# Advice about fathers will re: tax



## FarmerSmith (11 Jul 2013)

I just found out my father doesn't have a will and he wants to make one next week. I don't have time to get onto my tax consultant before this so I'm wondering if anyone here can help make the best short term will until I can get my tax man onto it. 

Background, my father is 85, I'm an only child, my mother is 71 and my aunt (relevant) is 81. The whole will thing just came to light as his brother and sister died in the last year and he wants his sorted now. 

My father owns Kerry co-op shares (approx €40,000 worth, possibly more, unsure if these are in his name or jointly owned with my mother), 
a joint account with my mother, 
a 40 acre farm (which is being rented by a neighbour although my father is refusing to take money for it!)
the house he and my mother live in,
the house my aunt lives in and he has signed a right for her to live there for her lifetime. 
A patch of land (€120,000 value) jointly owned with his sister. This is owned in such a way as if he passes first, she gets his share, if he passes first, he gets her share. 

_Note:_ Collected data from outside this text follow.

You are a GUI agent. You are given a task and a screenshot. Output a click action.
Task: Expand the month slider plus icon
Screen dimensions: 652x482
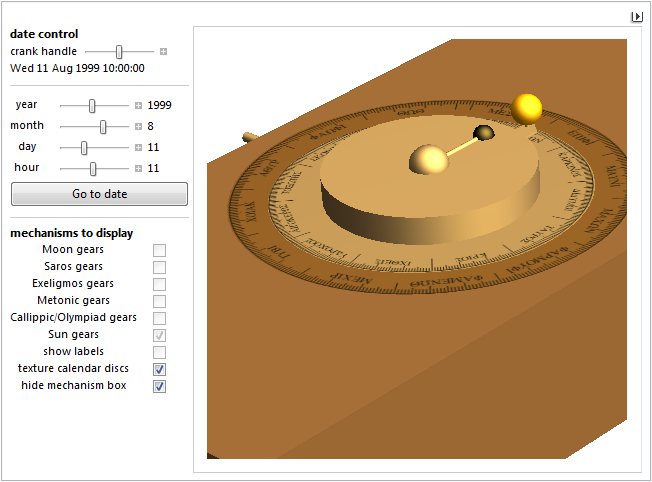point(139,126)
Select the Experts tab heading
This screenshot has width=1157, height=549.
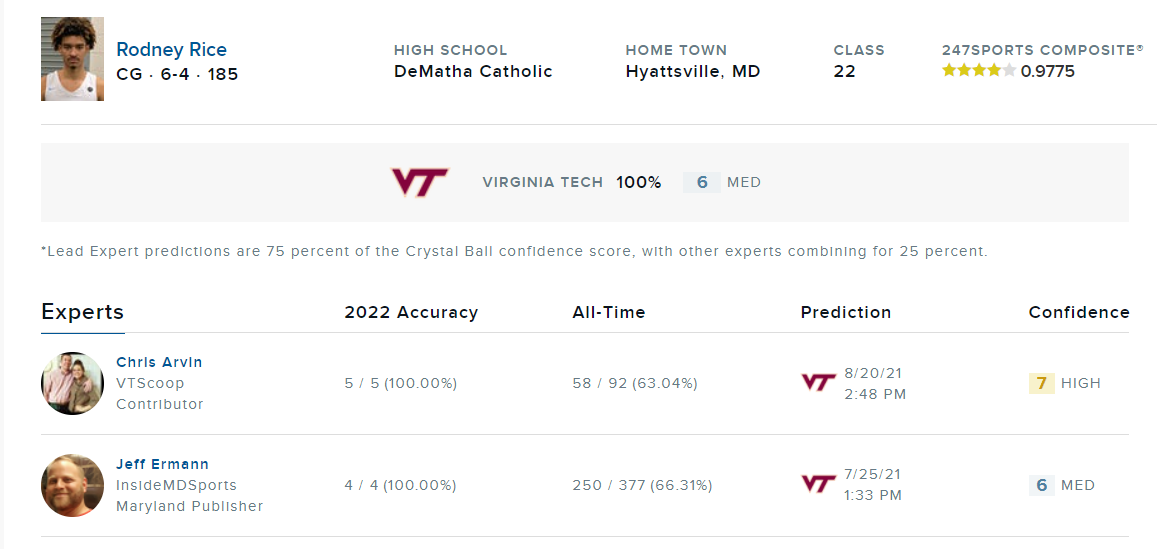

He wants to leave everything to me but as I understand it he has to leave 2/3 to my mother? Plus I don't have much money at the moment to be dealing with tax so I was thinking

Leave the house my aunt is living in to me. This should fall under the €225,000 tax liability. 
Have the wording so if his sister passes first he can leave the land to me (I qualify for ag relief as I inherited my uncles farm)
Leave everything else to my mother, then when she passes ill be able to use ag relief and the €225,000 from her to reduce my liability. 

I know this is very simplistic but when my father wants something done he wants it done NOW, hence the will. My tax man is on holidays for 3 weeks and I'm due to give birth in 4 weeks!


----------



## Brendan Burgess (11 Jul 2013)

Folks - please don't respond to posts with meaningless titles. They will just be deleted. 



Farmer

The title of your post is too vague. Please   it in line with the Posting Guidelines. 

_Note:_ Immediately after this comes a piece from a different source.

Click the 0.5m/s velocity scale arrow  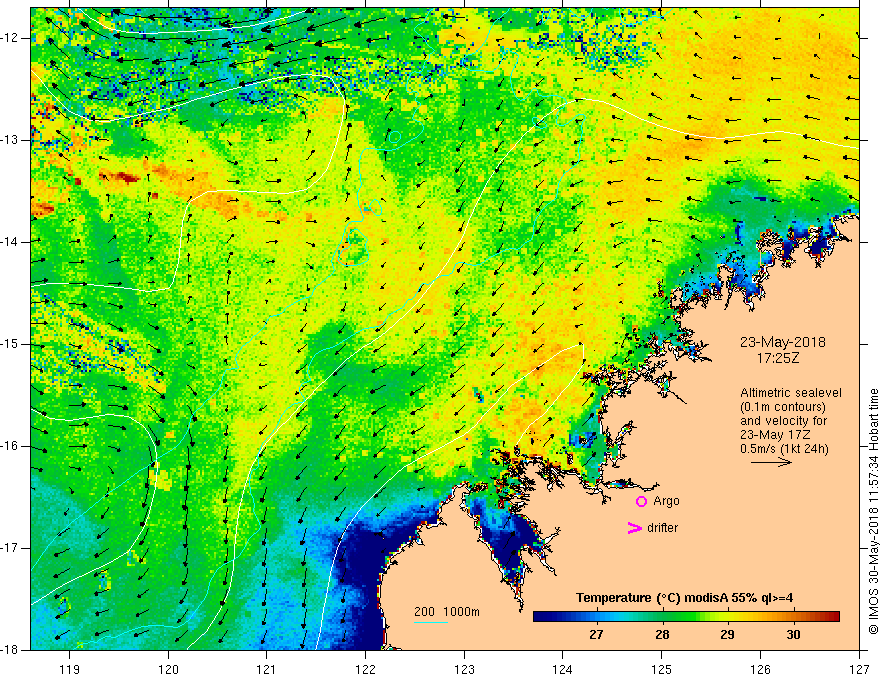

Please read the  before posting again on Askaboutmoney.



If the title is not edited within a reasonable time, the post will be deleted.

Brendan
Administrator


----------



## Joe_90 (12 Jul 2013)

Brendan can you put up previous posts or should we post again?


----------



## FarmerSmith (12 Jul 2013)

I only saw the first two replies so if there were others could they be re-posted please?


----------